Seguo il sentiero tra l’erba ancora ghiacciata, percorrendo il lato destro della Val Ferret fino al rifugio Bonatti.

Stare in montagna non è solo solitudine, ma anche condivisione. Incontro e mi metto a camminare con il neo amico Nir, un ragazzo israeliano appassionato di monti e di avventura. Camminiamo veloci ed in silenzio scambiandoci a volte chicchere sui nostri mondi così lontane  diversi.
La Val Ferret è lunga, a sinistra sul versante opposto scorrono posti che ho letto solo nei libri di alpinismo. Il complesso dei Grandes Jorasses è una parete di granito e ghiaccio di 1000 metri dove echeggiano nome grandiosi, primo su tutti Walter Bonatti, oltre alla bellezza sento anche la magia di questo posto.

Il complesso del Jorasses "inquadrato"

Dopo 5 ore di cammino siamo in fondo alla valle, sono le 16 di pomeriggio ed il sole batte forte, il rifugio Elena è la fine della tappa classica ma con 3 ore di luce ancora decido di continuare e svalicare in Svizzera  lasciando il sentiero per tagliare sulla ripida variante del Petit Col de Ferret, passando alla base del ghiacciaio de Pre de Bar.

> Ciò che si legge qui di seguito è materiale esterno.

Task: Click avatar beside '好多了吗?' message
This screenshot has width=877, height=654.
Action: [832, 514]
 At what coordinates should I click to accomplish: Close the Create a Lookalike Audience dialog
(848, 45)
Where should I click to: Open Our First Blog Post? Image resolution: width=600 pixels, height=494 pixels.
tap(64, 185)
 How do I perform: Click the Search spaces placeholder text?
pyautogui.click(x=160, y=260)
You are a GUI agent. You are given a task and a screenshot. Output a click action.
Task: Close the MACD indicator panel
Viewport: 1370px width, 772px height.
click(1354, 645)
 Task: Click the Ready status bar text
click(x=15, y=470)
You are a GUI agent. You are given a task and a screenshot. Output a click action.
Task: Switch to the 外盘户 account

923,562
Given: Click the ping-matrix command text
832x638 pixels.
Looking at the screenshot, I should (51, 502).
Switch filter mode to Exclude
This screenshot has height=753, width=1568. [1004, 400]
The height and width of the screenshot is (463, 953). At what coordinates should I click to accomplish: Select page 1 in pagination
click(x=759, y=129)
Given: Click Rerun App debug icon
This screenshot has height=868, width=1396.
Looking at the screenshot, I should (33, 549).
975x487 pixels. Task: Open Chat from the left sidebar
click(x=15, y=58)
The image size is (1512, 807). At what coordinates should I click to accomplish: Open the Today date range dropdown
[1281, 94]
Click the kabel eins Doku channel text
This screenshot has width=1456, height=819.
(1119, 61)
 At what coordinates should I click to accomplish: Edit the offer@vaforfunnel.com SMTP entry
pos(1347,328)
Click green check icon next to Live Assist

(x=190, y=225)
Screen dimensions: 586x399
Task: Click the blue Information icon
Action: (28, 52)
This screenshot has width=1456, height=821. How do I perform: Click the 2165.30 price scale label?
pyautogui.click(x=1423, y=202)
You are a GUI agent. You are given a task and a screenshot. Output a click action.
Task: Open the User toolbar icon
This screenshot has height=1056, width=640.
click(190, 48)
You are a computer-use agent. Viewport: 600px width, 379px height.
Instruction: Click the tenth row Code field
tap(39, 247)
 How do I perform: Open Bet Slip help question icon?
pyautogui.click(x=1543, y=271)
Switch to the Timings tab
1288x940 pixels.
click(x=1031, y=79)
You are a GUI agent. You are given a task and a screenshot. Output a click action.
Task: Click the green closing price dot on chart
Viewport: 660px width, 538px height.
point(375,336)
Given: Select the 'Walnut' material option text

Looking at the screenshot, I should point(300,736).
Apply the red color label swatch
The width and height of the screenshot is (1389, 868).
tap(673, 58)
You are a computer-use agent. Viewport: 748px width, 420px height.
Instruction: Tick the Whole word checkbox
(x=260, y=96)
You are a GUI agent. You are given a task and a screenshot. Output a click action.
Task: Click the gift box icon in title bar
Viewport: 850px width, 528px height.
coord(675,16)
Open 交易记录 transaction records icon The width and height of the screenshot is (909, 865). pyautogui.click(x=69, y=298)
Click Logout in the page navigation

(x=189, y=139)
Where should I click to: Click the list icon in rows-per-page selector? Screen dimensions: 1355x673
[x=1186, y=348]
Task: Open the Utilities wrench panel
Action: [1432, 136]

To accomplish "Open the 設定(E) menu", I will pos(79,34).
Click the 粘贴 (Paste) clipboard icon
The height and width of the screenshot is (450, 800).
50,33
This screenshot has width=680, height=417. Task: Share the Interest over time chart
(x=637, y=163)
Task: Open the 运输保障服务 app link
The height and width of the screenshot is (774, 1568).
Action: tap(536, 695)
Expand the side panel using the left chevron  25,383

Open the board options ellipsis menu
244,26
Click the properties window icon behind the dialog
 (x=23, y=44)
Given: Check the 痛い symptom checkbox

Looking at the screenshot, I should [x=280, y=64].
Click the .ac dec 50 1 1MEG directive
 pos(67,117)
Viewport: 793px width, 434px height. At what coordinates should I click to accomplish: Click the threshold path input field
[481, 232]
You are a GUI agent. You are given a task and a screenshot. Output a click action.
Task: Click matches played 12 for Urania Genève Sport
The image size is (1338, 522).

Piccoli passi, uno dietro l’altro. Mi ci vuole la testa per forzarmi a fare tanti piccolissimi passi. Non sembra neanche di camminare così , ma il pendio è ripido e scivoloso e una falcata lunga brucerebbe molte energie e indurirebbe immediatamente le gambe; se guardo indietro vedo già la valle che si allontana, i piccoli passi funzionano e non posso fare a meno di fare qualche analogia di vita con questa metafora.
Il sentiero spiana velocemente  e sono in cima, sono in Svizzera. Dopo le foto ricordo ci concediamo un caffè d’alta quota per poi procedere veloci nella valle già messa in ombra dal prossimo tramonto.

Il rifugio Lacherè è più lontano del previsto, abbiamo camminato per oltre 30km oggi ed arriviamo con il buio, ci infiliamo nel rifugio stremati…….il tempo di mangiare e pianificare la semplice tappa dell’indomani per lasciarsi abbracciare dal microcosmo del sacco a pelo, non ho neanche il tempo di scrivere due righe.